Set exercise. Pull the text of every row below and reproduce each line word for word, leaving the pictures out of your answer.

[Data entries]
+ + + + +

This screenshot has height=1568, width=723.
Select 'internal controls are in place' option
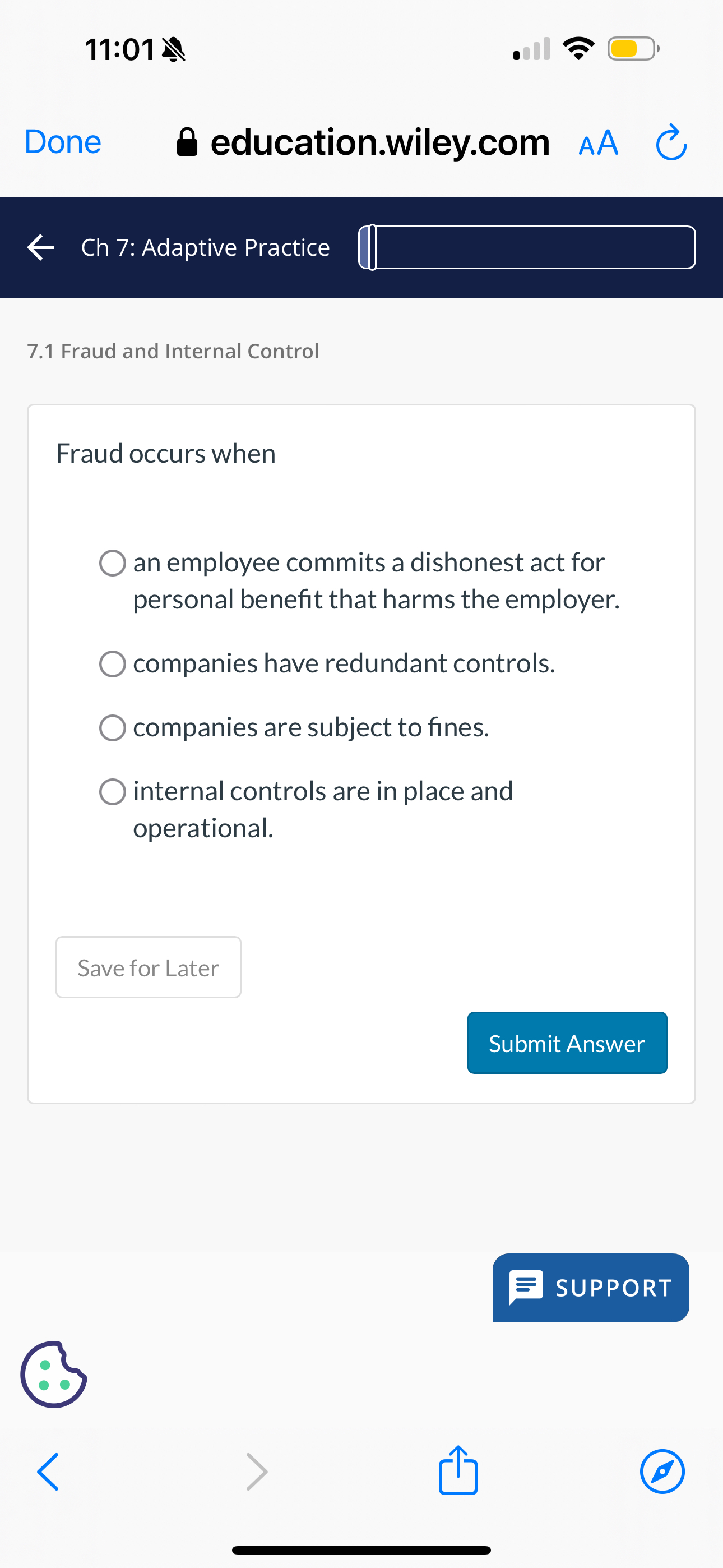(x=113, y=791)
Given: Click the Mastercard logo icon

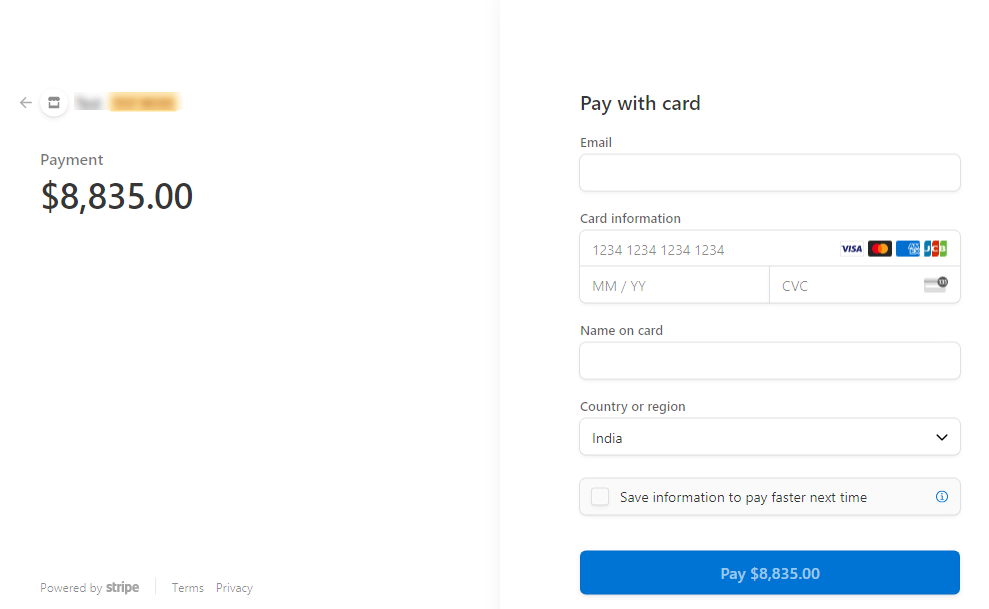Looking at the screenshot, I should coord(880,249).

+ + + + +

Response to the task.
This screenshot has height=1568, width=723.
Select 'internal controls are in place' option
(x=113, y=791)
Given: Click the Mastercard logo icon

Looking at the screenshot, I should coord(880,249).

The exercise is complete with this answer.